Ortona, eliminare le barriere architettoniche al Castello Aragonese

Il Comune di Ortona avra’ 60 giorni di tempo per procedere all’eliminazione delle barriere architettoniche all’interno del Castello Aragonese, riaperto al pubblico un anno fa dopo un lungo intervento di restauro. Lo ha stabilito la sezione distaccata ortonese del tribunale di Chieti, pronunciandosi sul ricorso presentato da Antonio De Pompeis, un uomo disabile affetto da sclerosi multipla, che si era rivolto alla magistratura sentendosi discriminato per essere impossibilitato ad accedere al monumento e a partecipare alle manifestazioni organizzate al suo interno.

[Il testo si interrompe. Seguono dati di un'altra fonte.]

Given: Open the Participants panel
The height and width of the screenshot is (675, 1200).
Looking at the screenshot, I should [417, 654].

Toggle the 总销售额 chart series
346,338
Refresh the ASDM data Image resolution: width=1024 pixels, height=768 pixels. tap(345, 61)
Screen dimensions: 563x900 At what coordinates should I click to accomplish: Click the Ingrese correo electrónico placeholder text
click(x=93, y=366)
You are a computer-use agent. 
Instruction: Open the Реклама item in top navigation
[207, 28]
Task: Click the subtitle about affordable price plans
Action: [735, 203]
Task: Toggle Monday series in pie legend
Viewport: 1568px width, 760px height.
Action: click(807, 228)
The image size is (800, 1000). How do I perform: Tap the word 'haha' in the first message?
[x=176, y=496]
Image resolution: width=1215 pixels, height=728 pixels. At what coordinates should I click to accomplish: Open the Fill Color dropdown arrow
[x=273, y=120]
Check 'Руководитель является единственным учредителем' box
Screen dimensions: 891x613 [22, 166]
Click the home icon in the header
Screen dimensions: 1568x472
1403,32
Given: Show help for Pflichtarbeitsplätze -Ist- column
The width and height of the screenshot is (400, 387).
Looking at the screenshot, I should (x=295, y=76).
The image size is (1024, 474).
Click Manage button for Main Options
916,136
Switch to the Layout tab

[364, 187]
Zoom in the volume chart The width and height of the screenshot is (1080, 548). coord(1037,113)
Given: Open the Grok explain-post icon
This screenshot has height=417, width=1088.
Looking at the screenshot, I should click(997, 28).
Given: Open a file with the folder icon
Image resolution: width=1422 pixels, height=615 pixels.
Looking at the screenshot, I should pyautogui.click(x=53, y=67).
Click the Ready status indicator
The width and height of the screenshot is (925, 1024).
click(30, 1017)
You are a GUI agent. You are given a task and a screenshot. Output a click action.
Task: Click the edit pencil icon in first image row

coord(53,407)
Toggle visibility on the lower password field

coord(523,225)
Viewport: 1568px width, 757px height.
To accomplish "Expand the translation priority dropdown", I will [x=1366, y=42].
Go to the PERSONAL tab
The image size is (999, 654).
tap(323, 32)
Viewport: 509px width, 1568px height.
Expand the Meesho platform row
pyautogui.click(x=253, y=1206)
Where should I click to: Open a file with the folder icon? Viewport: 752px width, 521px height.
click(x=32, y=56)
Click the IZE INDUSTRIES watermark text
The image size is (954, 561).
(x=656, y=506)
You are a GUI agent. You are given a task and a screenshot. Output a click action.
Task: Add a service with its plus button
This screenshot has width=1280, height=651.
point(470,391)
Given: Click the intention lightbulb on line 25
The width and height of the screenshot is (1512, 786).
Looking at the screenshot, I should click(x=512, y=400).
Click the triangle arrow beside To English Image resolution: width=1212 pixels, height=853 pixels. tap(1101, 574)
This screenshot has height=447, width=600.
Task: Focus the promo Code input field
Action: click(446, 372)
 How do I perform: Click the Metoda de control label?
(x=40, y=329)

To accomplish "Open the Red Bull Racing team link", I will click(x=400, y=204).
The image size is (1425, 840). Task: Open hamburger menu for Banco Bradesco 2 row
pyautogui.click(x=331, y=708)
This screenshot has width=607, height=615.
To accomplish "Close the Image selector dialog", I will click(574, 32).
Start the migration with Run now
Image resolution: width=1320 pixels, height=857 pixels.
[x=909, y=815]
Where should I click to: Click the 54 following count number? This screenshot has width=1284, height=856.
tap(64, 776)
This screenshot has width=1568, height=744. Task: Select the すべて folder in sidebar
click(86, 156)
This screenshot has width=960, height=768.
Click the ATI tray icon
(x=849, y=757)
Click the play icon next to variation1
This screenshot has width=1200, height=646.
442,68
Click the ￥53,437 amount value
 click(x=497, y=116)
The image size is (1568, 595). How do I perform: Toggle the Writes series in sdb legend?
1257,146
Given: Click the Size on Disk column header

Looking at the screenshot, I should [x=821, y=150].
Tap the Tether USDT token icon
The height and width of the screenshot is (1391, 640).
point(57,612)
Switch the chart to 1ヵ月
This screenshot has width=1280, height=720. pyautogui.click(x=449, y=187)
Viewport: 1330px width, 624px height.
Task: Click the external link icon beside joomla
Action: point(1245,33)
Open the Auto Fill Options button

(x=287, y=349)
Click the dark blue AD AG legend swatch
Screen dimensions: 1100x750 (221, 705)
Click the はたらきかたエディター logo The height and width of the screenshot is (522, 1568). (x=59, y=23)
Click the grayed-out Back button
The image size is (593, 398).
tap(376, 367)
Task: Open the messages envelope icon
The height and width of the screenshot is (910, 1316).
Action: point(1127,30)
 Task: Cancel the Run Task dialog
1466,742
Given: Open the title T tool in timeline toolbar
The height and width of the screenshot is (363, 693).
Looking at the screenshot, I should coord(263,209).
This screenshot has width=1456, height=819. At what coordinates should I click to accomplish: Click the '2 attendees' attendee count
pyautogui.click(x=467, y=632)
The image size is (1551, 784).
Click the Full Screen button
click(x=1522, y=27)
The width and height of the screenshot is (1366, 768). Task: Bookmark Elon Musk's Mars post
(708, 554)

Il giudice Rita De Donato ha condannato il Comune anche al pagamento di un risarcimento danni a De Pompeis di 7500 euro, oltre al pagamento delle spese processuali per 2913 euro. A pesare sulla decisione, oltre allo stato dei luoghi dove non esistono sistemi per garantire l’accesso ai non deambulanti, anche la circostanza che nel piano delle opere pubbliche recentemente approvato dal consiglio comunale, figurassero appena 80mila euro per l’abbattimento delle barriere architettoniche in tutta la citta’. Somma ritenuta eccessivamente esigua.